Published: Tue, September 20, 2016
World | By Paul Elliott

Is Online Gambling Really a Scourge or are we being Dooped?

Is Online Gambling Really a Scourge or are we being Dooped?

One of the most widely discussed topics among mental health experts nowadays is problem gambling. Where a couple of years back problem gambling was seen as this important but not as disastrous a problem, it has now become a key concern for many countries around the world.

At first glance, it seems logical. The online casino industry is so wide spread and easily accessible that almost everyone can jump aboard and start gambling. And with so many lucrative offers given by casinos (visit here for evidence), it’s easy to assume that out of those that do, there will be a great deal of players who will take casual gaming too far.  

But is this really the case? Is the online gaming industry creating a massive problem? Well, let’s take a look at the statistics.  

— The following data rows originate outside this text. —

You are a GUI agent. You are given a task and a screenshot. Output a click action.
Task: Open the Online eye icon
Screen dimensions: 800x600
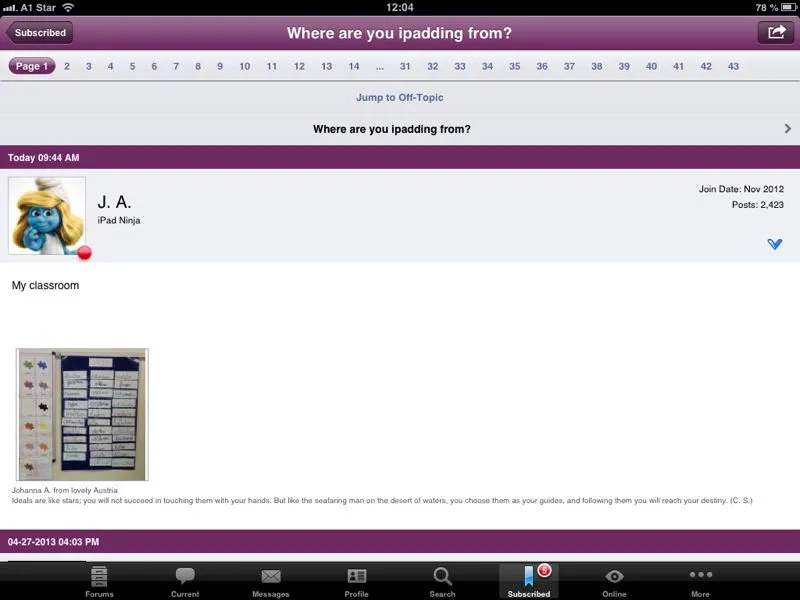pyautogui.click(x=614, y=577)
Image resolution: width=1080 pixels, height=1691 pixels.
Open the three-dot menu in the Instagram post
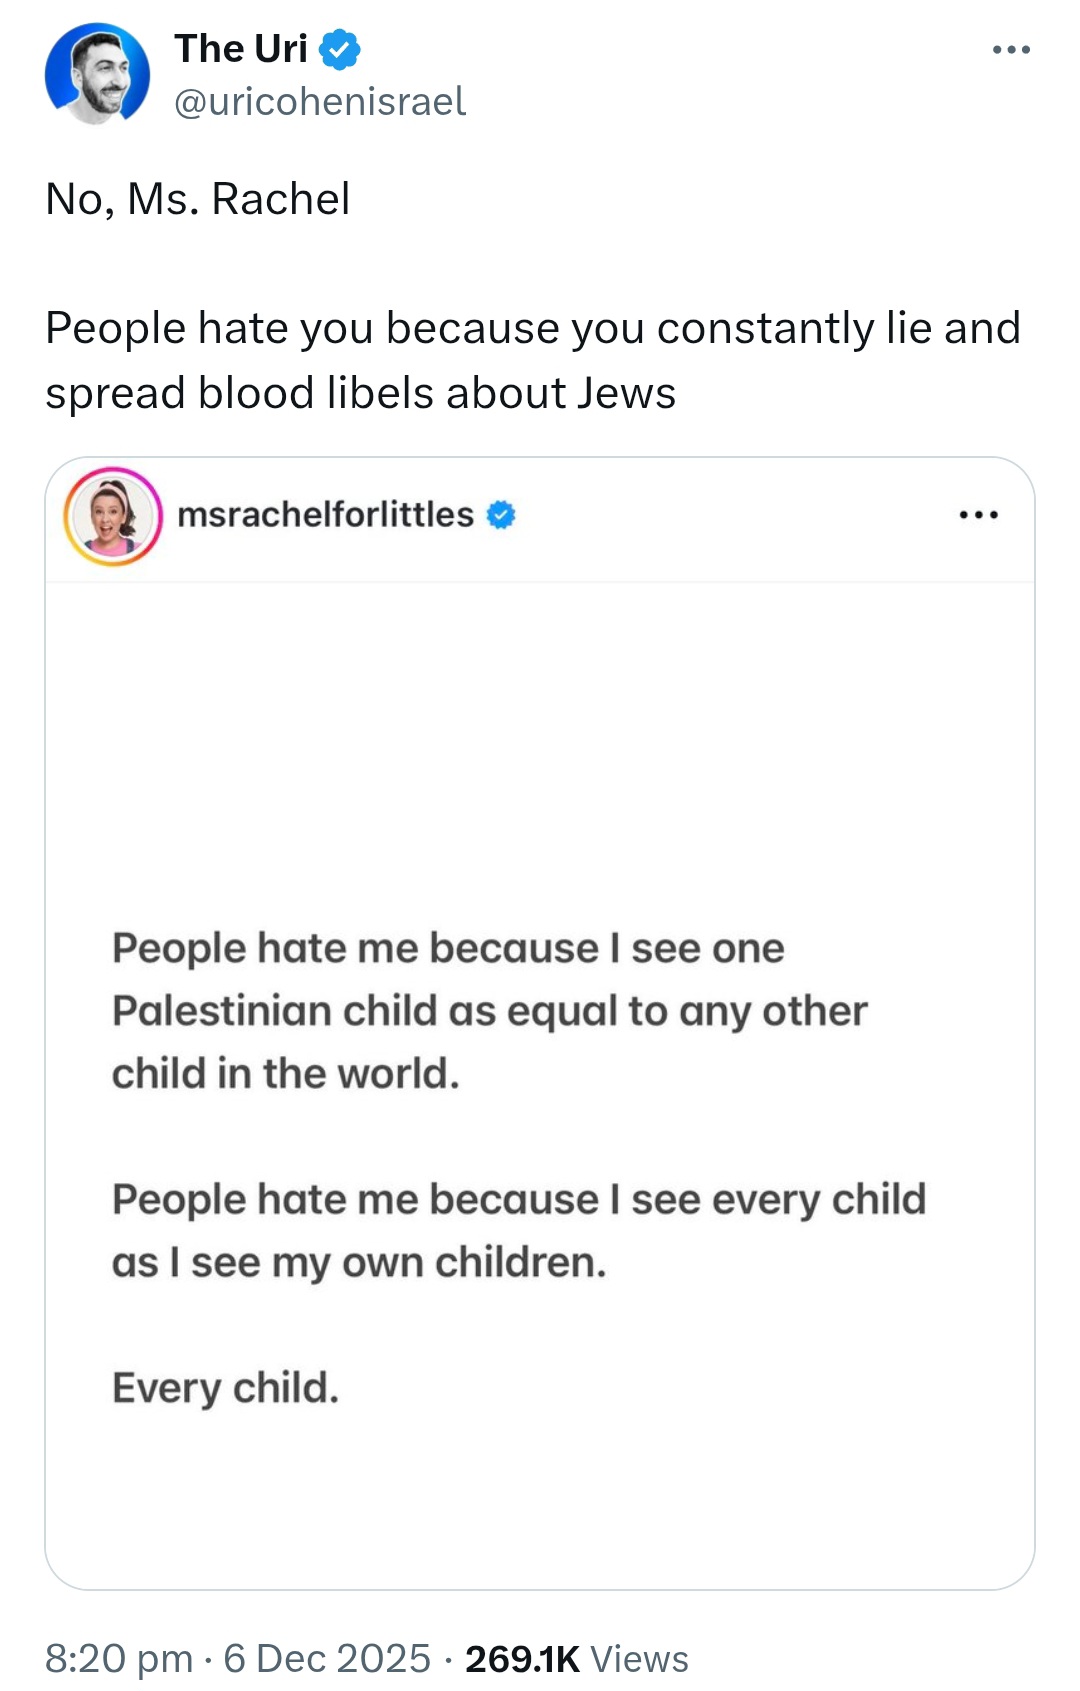pos(978,515)
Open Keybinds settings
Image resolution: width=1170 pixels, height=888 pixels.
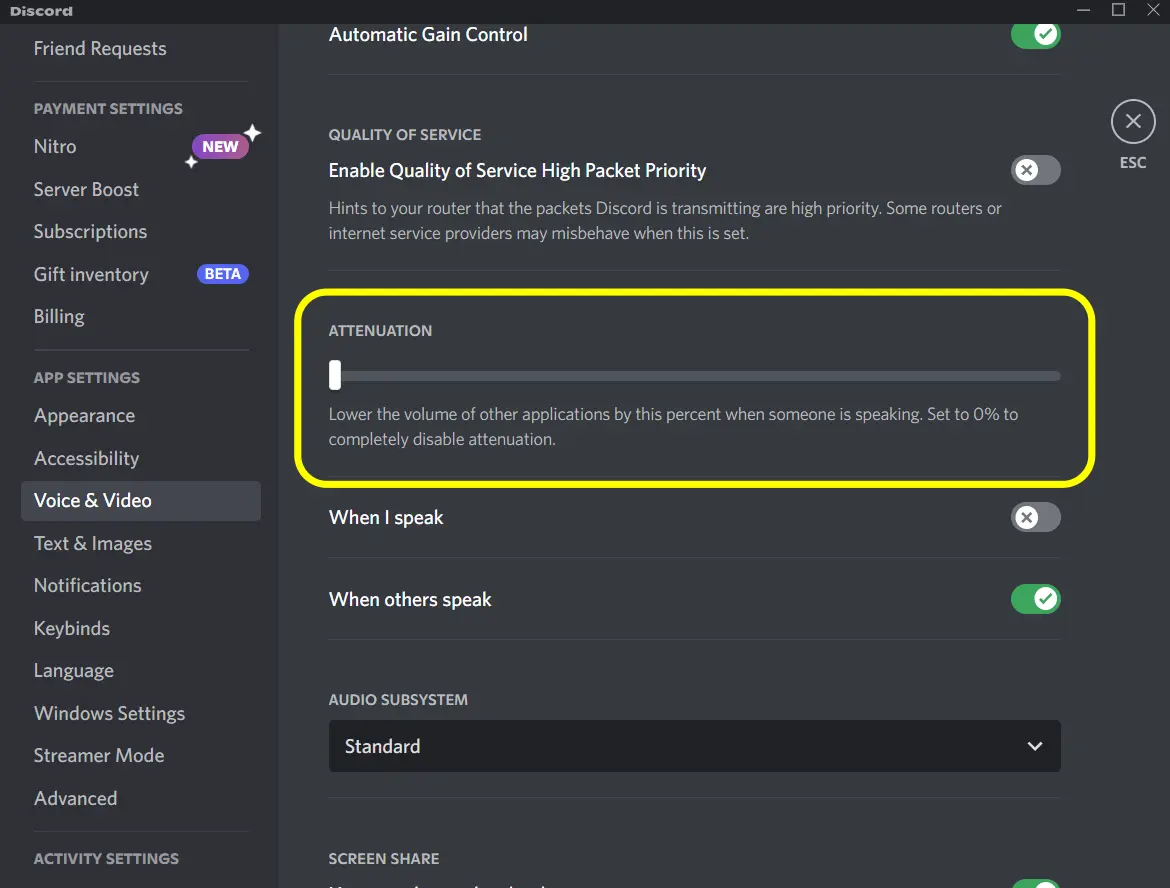[71, 628]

Is There a Problem? – A UK Perspective

One of the largest online gambling markets in the world is the UK market. Following the 2014 regulatory changes by the UK Gambling Commission (UK GC), there are now many online operators open to UK players who have become responsible for interesting changes in market trends.  

According to an official 2016 report from the UK Gambling Commission, the online (or remote) gambling sector earned 29% of the entire gambling industry’s revenue during 2014-2015. The total Gross Gambling Yield (GGY) for that period was £12.6 billion, out of which only £3.6bn went to online betting, bingo and casino operators. 

However, despite the smaller percentage in GGY, the online sector actually became the leading market that contributes to gambling problems. According to 2015 statistics gathered by Gam Care, a UK support charity for gambling addicts, online gamblers were the leading addicts and made:

• 37% of all callers to the Gam Care Help Line;

• 60% of Gam Care Net Line (online support) users;

• 46% percent of all reaches.

This is a large increase over the previous year, where betting shops were leaders in problem gambling with 43% of all calls, and only 34% were due to online gambling. But during 2014/15, the trend was shifted towards online gambling and the percentage of betting shop addicts who reached the support lines fell down to 38% of all calls. 

Considering the statistics and the fact that betting shops had a market share of 25%, or 4% less than the online gaming sector in 2014/15, it’s easy to conclude that online gambling was the leading industry in terms of problem gambling in the country. However, these are only statistics from two bodies in the UK. The complete magnitude of the problem on a global level is yet to be measured via cross-studies. 

Who’s affected Most?

When it comes to online problem gambling, the number one risk group is young people in their early-mid twenties. The exact cause of this trend is yet to be defined, but one assumption is that this is the age category to which the most active users of mobile technology belong. 

According to a study from the North Carolina University in Wilmington, 75% of all college students reported having gambled, while 67% did sport betting. Similar trends were observed in Australia as well, where the 18-24 year olds were observed to be the most frequent users of poker machines. 

Furthermore, the UK GC 2016 report puts gamblers aged 18-24 at the highest risk of problem gambling. This fact is only confirmed by the findings of the Gam Care, where the highest numbers of calls for several consecutive years were placed by people aged 18-35. 

Now this information might not be concerning as is. However, when you add the fact that young people in their 20s are the most frequent gambling addicts that turn themselves into help centers, it really puts another perspective to the problem. 

How is it becoming a Problem?

The underlying cause of problem gambling can, of course, be found in the rapid expansion of technology. But still, most agree that casino operators should take a big part of the blame. 

The primary source of the problem, as most analysts and treatment clinics see it, is the in-game advertising of gambling operators, which is especially popular in Europe. 

For example, as the head of the UK GC recently reported, in 2016, about £120 million were spent on advertising by operators, but only £6.5 million on promoting problem gaming treatments. When you consider this dramatic difference, it feels as though operators are less inclined towards preventing addiction and more towards spreading operations.